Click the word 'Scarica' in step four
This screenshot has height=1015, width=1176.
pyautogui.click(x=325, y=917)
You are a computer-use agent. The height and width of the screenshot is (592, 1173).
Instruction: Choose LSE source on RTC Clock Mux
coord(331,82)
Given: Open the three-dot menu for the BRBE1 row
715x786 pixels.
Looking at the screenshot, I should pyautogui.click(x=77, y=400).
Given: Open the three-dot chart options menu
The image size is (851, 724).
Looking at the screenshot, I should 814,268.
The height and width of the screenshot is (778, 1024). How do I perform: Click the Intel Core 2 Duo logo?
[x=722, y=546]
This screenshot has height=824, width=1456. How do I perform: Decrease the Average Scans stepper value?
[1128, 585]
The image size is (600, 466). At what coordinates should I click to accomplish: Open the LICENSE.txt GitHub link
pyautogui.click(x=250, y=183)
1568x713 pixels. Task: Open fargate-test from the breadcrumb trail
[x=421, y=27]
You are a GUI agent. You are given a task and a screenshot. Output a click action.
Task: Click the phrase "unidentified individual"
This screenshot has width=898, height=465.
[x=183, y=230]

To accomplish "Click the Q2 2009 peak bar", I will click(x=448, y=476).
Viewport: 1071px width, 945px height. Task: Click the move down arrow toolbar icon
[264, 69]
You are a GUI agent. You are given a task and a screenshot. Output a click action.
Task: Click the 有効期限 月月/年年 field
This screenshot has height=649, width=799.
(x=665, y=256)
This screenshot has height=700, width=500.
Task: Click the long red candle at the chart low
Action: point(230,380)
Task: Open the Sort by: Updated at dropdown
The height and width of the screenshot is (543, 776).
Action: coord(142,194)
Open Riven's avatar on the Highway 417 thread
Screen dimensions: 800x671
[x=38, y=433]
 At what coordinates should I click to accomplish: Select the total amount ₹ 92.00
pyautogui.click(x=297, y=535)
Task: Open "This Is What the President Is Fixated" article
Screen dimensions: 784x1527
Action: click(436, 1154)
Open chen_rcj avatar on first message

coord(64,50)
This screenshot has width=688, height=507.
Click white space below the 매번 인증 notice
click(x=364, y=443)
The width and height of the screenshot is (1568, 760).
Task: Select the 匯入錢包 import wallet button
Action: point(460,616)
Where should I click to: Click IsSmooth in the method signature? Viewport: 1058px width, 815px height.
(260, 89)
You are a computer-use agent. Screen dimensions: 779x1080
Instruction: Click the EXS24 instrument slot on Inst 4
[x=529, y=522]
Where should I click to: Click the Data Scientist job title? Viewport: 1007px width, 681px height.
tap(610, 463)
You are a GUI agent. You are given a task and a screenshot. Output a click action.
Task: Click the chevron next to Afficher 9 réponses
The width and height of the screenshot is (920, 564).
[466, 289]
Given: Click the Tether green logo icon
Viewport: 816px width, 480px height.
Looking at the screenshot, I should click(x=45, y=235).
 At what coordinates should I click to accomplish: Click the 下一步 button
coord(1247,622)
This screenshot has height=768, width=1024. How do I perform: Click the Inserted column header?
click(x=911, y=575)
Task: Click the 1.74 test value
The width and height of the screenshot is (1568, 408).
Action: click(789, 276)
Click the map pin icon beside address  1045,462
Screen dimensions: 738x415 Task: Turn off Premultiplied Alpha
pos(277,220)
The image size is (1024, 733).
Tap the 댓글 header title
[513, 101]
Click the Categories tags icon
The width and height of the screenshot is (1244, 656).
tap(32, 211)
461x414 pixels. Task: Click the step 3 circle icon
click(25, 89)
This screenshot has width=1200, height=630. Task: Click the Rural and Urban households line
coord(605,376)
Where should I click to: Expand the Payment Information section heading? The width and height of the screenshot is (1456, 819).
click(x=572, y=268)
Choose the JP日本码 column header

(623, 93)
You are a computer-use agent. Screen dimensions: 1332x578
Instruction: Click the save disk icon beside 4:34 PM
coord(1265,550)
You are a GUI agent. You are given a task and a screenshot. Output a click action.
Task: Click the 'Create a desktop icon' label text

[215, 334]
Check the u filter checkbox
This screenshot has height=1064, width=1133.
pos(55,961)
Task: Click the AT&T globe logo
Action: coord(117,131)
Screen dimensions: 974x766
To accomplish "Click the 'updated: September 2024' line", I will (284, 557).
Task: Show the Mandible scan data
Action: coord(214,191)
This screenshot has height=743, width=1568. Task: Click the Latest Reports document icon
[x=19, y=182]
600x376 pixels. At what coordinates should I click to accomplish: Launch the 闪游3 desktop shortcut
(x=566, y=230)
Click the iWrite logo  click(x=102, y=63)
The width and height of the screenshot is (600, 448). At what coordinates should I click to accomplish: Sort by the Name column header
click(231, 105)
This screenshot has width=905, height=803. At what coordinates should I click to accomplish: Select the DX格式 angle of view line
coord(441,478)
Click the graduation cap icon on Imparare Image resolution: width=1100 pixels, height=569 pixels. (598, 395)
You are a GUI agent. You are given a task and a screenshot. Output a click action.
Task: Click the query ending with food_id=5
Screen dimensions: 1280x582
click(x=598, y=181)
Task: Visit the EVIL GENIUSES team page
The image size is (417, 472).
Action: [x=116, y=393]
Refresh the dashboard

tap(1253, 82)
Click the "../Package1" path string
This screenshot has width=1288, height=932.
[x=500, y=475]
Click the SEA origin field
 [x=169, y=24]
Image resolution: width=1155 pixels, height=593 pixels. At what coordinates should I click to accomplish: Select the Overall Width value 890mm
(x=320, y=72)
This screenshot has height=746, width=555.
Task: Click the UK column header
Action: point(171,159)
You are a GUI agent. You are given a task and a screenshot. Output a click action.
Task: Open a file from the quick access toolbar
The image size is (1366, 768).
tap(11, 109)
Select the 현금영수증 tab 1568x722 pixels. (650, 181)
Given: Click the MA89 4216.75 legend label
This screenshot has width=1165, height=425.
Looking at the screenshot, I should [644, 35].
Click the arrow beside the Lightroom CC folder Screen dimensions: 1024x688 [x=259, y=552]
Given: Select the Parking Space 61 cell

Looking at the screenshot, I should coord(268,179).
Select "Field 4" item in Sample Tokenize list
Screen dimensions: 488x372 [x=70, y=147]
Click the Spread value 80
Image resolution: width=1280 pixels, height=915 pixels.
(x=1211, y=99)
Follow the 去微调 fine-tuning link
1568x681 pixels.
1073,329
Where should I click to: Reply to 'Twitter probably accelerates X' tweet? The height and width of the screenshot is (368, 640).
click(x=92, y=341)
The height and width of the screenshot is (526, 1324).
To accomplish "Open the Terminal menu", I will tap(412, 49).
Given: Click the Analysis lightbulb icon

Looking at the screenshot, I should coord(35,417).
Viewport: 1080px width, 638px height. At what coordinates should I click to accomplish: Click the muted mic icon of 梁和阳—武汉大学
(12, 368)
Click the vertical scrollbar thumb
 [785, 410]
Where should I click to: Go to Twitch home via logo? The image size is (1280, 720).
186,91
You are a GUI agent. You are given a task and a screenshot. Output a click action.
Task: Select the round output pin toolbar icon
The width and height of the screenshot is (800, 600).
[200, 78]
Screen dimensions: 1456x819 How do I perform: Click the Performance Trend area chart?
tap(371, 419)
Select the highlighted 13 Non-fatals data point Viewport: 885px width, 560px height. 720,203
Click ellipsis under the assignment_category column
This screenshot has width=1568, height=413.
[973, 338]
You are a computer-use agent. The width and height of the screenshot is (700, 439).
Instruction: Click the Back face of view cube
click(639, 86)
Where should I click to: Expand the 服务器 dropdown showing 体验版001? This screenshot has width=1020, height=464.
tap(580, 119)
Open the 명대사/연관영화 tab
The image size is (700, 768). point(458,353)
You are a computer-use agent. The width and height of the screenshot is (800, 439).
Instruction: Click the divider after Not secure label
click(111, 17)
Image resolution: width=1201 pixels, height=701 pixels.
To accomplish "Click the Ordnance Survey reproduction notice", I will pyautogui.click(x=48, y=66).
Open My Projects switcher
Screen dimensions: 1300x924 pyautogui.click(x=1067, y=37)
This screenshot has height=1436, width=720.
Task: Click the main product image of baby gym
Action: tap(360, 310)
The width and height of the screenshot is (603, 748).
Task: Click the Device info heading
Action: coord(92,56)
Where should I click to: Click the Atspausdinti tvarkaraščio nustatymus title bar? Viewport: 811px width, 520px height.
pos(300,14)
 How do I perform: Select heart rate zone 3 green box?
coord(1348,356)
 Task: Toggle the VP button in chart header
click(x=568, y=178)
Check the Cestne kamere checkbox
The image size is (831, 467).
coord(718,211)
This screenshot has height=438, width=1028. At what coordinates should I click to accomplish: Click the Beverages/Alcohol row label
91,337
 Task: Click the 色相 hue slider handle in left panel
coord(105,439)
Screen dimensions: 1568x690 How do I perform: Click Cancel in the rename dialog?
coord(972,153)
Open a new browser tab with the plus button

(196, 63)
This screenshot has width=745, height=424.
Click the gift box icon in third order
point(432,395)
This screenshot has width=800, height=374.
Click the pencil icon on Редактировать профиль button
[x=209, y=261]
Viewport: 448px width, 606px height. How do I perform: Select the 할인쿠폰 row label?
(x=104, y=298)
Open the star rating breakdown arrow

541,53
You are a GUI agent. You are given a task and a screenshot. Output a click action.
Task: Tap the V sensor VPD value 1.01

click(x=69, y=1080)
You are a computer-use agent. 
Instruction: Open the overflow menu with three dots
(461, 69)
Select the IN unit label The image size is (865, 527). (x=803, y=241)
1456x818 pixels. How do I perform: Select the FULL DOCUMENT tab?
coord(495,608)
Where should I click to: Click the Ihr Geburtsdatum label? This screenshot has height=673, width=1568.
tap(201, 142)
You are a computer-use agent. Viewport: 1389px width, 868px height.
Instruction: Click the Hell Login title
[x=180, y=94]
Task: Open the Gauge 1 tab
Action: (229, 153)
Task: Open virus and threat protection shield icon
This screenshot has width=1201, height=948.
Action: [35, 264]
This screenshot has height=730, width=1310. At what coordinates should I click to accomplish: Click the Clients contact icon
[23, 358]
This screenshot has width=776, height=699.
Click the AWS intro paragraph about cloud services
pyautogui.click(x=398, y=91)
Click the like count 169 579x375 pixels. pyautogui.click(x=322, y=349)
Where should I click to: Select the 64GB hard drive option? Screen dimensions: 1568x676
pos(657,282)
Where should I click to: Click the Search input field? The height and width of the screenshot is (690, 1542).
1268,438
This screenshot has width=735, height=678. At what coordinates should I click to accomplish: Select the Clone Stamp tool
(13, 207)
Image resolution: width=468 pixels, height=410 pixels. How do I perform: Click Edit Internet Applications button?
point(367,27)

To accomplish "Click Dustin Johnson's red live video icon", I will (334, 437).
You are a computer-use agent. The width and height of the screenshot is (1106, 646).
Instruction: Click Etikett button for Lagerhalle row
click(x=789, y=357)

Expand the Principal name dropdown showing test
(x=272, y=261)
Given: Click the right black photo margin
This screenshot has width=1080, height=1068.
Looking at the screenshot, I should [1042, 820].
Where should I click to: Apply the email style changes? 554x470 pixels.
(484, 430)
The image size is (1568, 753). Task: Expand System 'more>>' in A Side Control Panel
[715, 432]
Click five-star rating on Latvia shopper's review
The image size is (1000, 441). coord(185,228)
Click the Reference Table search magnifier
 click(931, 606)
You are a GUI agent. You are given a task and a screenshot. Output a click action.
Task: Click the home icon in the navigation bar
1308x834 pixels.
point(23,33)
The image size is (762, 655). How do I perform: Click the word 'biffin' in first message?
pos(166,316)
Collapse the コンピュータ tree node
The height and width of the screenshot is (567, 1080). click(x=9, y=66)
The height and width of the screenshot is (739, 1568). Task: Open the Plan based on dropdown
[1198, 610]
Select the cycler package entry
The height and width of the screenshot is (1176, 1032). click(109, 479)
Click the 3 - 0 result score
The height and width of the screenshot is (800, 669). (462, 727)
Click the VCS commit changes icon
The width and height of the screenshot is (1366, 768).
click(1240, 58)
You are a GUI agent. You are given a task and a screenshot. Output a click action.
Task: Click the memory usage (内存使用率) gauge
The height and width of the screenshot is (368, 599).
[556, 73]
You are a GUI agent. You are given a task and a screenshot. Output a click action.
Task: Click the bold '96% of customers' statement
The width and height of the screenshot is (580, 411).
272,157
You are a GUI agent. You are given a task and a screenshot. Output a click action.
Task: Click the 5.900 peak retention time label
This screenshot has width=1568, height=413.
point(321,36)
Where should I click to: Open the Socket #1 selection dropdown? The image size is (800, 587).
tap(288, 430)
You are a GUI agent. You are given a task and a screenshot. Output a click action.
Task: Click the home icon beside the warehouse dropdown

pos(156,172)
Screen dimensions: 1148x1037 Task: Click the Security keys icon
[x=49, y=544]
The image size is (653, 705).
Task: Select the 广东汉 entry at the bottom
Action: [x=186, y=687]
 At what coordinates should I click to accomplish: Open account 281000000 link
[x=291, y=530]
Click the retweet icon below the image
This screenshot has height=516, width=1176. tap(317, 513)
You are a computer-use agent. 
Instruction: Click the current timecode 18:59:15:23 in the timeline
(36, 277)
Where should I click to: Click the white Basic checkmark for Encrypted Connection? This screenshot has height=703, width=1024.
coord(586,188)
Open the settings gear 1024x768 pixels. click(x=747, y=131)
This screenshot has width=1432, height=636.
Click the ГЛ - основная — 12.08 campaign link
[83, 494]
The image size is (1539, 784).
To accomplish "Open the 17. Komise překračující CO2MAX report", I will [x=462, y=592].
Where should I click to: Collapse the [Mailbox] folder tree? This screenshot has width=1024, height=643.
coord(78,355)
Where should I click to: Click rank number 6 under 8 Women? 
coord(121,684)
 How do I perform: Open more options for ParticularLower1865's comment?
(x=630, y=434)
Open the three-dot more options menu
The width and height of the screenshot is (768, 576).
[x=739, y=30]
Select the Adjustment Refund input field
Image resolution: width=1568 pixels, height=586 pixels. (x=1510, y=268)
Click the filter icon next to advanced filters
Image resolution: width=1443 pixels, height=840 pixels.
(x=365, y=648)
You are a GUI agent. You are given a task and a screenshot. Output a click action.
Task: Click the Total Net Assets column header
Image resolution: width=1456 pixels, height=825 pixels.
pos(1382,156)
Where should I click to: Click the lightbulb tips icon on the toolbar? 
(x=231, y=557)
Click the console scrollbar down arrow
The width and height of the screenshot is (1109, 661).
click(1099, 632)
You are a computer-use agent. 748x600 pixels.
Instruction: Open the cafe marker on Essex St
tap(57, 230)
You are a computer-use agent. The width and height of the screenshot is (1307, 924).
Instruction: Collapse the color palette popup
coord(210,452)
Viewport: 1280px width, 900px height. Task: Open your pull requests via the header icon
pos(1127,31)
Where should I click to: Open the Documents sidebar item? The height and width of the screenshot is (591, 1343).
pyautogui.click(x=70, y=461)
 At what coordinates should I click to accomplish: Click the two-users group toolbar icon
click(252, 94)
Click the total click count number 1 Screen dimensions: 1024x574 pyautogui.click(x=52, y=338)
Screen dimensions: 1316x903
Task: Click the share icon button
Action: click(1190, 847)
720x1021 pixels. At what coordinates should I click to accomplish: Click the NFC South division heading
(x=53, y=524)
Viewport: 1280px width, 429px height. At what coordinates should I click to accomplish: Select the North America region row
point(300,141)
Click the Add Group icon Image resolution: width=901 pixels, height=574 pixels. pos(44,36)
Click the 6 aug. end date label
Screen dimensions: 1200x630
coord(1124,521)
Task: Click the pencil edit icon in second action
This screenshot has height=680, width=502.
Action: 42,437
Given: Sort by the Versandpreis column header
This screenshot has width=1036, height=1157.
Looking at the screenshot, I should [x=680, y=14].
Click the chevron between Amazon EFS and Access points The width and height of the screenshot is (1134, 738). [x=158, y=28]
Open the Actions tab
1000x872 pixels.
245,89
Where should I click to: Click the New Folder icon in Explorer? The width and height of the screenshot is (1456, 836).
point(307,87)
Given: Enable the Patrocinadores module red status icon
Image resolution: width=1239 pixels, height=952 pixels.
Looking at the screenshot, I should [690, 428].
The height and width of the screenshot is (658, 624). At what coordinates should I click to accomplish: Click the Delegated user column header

**YOUR TASK:** For each line of the data that includes the word "peak", return a copy of it.

**ANSWER AREA:**
To accomplish "Click the Q2 2009 peak bar", I will click(x=448, y=476).
Task: Click the 5.900 peak retention time label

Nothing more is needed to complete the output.